START SUPPLIED RECORDS
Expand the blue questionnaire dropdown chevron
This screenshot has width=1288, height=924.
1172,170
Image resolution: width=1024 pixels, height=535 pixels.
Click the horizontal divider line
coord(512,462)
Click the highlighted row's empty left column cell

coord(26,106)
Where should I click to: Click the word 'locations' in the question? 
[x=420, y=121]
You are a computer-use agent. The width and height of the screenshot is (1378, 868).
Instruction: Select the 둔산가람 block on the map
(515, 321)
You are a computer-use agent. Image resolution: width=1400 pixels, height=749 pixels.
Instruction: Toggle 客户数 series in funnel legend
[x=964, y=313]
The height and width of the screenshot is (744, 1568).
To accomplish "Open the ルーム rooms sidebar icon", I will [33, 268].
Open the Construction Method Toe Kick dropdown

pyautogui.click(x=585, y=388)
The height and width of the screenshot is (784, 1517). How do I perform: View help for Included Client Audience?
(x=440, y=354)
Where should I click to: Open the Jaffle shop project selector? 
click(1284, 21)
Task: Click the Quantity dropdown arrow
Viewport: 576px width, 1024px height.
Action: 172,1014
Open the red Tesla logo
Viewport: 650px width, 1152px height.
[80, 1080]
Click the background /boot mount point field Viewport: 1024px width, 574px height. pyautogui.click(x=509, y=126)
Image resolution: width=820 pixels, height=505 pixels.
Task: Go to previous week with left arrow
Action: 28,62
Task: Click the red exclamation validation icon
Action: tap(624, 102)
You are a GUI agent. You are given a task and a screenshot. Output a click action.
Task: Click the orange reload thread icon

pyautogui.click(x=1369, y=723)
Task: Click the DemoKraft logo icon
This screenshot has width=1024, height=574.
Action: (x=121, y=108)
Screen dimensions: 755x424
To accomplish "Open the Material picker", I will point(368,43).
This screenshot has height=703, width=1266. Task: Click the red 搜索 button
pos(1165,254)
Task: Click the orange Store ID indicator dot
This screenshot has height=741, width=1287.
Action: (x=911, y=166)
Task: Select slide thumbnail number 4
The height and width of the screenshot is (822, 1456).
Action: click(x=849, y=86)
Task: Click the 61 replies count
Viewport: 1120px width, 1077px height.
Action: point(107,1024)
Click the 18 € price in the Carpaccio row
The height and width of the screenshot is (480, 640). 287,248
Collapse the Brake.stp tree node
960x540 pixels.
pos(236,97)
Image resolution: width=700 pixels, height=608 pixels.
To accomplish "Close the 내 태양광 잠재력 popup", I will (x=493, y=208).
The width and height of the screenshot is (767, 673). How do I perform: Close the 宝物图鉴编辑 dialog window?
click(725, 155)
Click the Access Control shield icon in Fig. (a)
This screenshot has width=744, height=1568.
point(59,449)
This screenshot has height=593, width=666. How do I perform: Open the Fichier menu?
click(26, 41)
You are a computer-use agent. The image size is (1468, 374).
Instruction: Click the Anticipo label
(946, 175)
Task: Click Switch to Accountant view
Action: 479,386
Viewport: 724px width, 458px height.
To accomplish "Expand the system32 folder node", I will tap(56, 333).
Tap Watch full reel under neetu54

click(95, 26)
END SUPPLIED RECORDS
EXERCISE DIRECTIONS
Put these lines into a numbered list, leaving out the blank lines and covering all of the records above.

COMPLETED EXERCISE
1. Expand the blue questionnaire dropdown chevron
2. This screenshot has width=1288, height=924.
3. 1172,170
4. Image resolution: width=1024 pixels, height=535 pixels.
5. Click the horizontal divider line
6. coord(512,462)
7. Click the highlighted row's empty left column cell
8. coord(26,106)
9. Where should I click to: Click the word 'locations' in the question? 
10. [x=420, y=121]
11. You are a computer-use agent. The width and height of the screenshot is (1378, 868).
12. Instruction: Select the 둔산가람 block on the map
13. (515, 321)
14. You are a computer-use agent. Image resolution: width=1400 pixels, height=749 pixels.
15. Instruction: Toggle 客户数 series in funnel legend
16. [x=964, y=313]
17. The height and width of the screenshot is (744, 1568).
18. To accomplish "Open the ルーム rooms sidebar icon", I will [33, 268].
19. Open the Construction Method Toe Kick dropdown
20. pyautogui.click(x=585, y=388)
21. The height and width of the screenshot is (784, 1517). How do I perform: View help for Included Client Audience?
22. (x=440, y=354)
23. Where should I click to: Open the Jaffle shop project selector? 
24. click(1284, 21)
25. Task: Click the Quantity dropdown arrow
26. Viewport: 576px width, 1024px height.
27. Action: 172,1014
28. Open the red Tesla logo
29. Viewport: 650px width, 1152px height.
30. [80, 1080]
31. Click the background /boot mount point field Viewport: 1024px width, 574px height. pyautogui.click(x=509, y=126)
32. Image resolution: width=820 pixels, height=505 pixels.
33. Task: Go to previous week with left arrow
34. Action: 28,62
35. Task: Click the red exclamation validation icon
36. Action: tap(624, 102)
37. You are a GUI agent. You are given a task and a screenshot. Output a click action.
38. Task: Click the orange reload thread icon
39. pyautogui.click(x=1369, y=723)
40. Task: Click the DemoKraft logo icon
41. This screenshot has width=1024, height=574.
42. Action: (x=121, y=108)
43. Screen dimensions: 755x424
44. To accomplish "Open the Material picker", I will point(368,43).
45. This screenshot has height=703, width=1266. Task: Click the red 搜索 button
46. pos(1165,254)
47. Task: Click the orange Store ID indicator dot
48. This screenshot has height=741, width=1287.
49. Action: (x=911, y=166)
50. Task: Select slide thumbnail number 4
51. The height and width of the screenshot is (822, 1456).
52. Action: click(x=849, y=86)
53. Task: Click the 61 replies count
54. Viewport: 1120px width, 1077px height.
55. Action: point(107,1024)
56. Click the 18 € price in the Carpaccio row
57. The height and width of the screenshot is (480, 640). 287,248
58. Collapse the Brake.stp tree node
59. 960x540 pixels.
60. pos(236,97)
61. Image resolution: width=700 pixels, height=608 pixels.
62. To accomplish "Close the 내 태양광 잠재력 popup", I will (x=493, y=208).
63. The width and height of the screenshot is (767, 673). How do I perform: Close the 宝物图鉴编辑 dialog window?
64. click(725, 155)
65. Click the Access Control shield icon in Fig. (a)
66. This screenshot has width=744, height=1568.
67. point(59,449)
68. This screenshot has height=593, width=666. How do I perform: Open the Fichier menu?
69. click(26, 41)
70. You are a computer-use agent. The image size is (1468, 374).
71. Instruction: Click the Anticipo label
72. (946, 175)
73. Task: Click Switch to Accountant view
74. Action: 479,386
75. Viewport: 724px width, 458px height.
76. To accomplish "Expand the system32 folder node", I will tap(56, 333).
77. Tap Watch full reel under neetu54
78. click(95, 26)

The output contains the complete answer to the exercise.